Eingehend widmet sich das Buch einem heute adäquaten Verständnis von Leben und Natur. Vor allem die aristotelisch-teleologische Sicht des Lebendigen und ihre neueren Aktualisierungen (etwa bei Jonas oder bei Spaemann) werden erörtert (85 ff.). Zur Position von Hans Jonas erfolgt eine kritische Stellungnahme; in seinem Werk seien die philosophisch unhaltbar gewordene aristotelische Teleologie in schwacher Version und ein unausgewiesener Essentialismus sowie Neovitalismus anzutreffen (z. B. 92 ff.). In anderer Hinsicht greift F. allerdings explizit auf Jonas zurück, und zwar darauf, dass dessen Konzeption ethischer Verantwortung das Phänomen der asymmetrisch strukturierten Verantwortung ins Licht gerückt hat. Eine solche Asymmetrie von Verantwortung hatte Jonas am Beispiel des Verhältnisses von Eltern und Kindern erläutert (114, 122). Die elterliche Verantwortung für Kinder ist für F. von Belang, wenn er die Frage aufwirft, ob Eltern ein "Recht" auf ein Kind besitzen. Ein überdehntes Recht auf ein eigenes Kind, in dessen Dienst sich die heutige Reproduktionsmedizin zu stellen hätte, wird von ihm bestritten; denn Kinder sind nicht als verfügbare Sache, sondern als eigene Personen zu betrachten (104).

Zu den Einzelfragen medizinischer Ethik, auf die der Aufsatzband eingeht, zählt sodann das Thema der Patientenautonomie bzw. des informed consent.
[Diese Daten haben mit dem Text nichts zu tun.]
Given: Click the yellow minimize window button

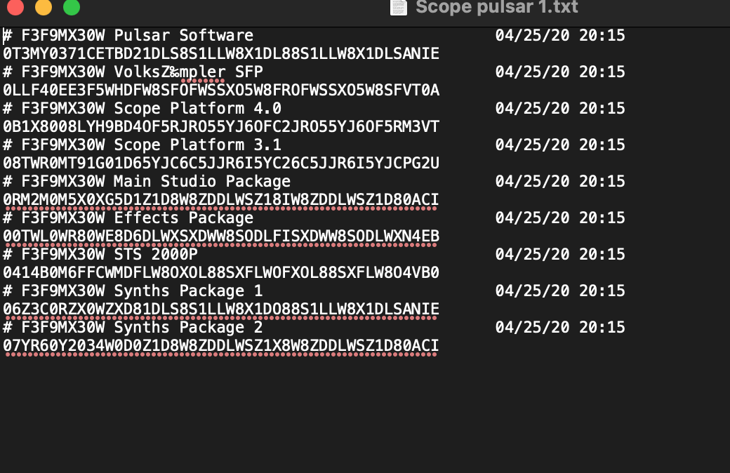Looking at the screenshot, I should click(44, 7).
Das Leitbild der Patientenautonomie, so wie es gegenwärtig stark diskutiert wird, soll den ärztlichen Paternalismus, der herkömmlich für die Rolle des Arztes gegenüber dem Patienten leitend war, ablösen. F. macht freilich auf die Vielschichtigkeit von "Freiheit" und "Autonomie" aufmerksam (Freiheit als bloße Wahl zwischen vorgegebenen Alternativen oder als tiefgreifende Selbstwahl, d. h. als bewusste Wahl einer fundamentalen Lebensorientierung [57 f.]). Konkret weist er auf das Dilemma hin, dass Patienten faktisch, aus physischen Gründen oder auf Grund psychischer Belastungen zu einer selbstbestimmten, freien Entscheidung oftmals gar nicht in der Lage sind. Da im Arzt-Patienten-Verhältnis der Arzt stets einen Informationsvorsprung besitzt, ist Patientenautonomie als eine vom Arzt "gestützte Autonomie" (59) zu interpretieren. - Ausgehend von der Einsicht, dass theologische Ethik stets an der Identität von Menschen interessiert sein soll ("Identitätsethik"), reflektiert F. ferner das gesellschaftlich und kirchlich strittige Thema der Homosexualität (153 ff.). Hierzu bringt er die Kategorie des sittlich Erlaubten, die zwischen dem Ver- und dem Gebotenen angesiedelt ist, ins Spiel (157 f.). Seinem Fazit, dass der Lebensführung gleichgeschlechtlich veranlagter Menschen verbesserte Gestaltungsmöglichkeiten zuzugestehen sind, kann nur zugestimmt werden. Die Debatte, die inzwischen auch in Deutschland zur rechtlichen Anerkennung gleichgeschlechtlicher Partnerschaften eingesetzt hat, spielt in F.s aus dem Jahr 1994 stammendem Beitrag freilich noch keine Rolle.

Orientiert an der Personwürde, der Wahrung ganzheitlicher personaler Identität und der Leitidee verantwortlicher Lebensführung werden noch weitere Themen angesprochen: das Leben im Alter (161-176), Organtransplantation (177-196) und Sterbehilfe (197-210). Insgesamt leitet das Buch dazu an, ethische Urteile aus der Perspektive eines evangelischen Verständnisses von menschlichem Leben sowie auf der Basis philosophisch geschärfter, methodisch geklärter Begriffsanalysen vorzunehmen.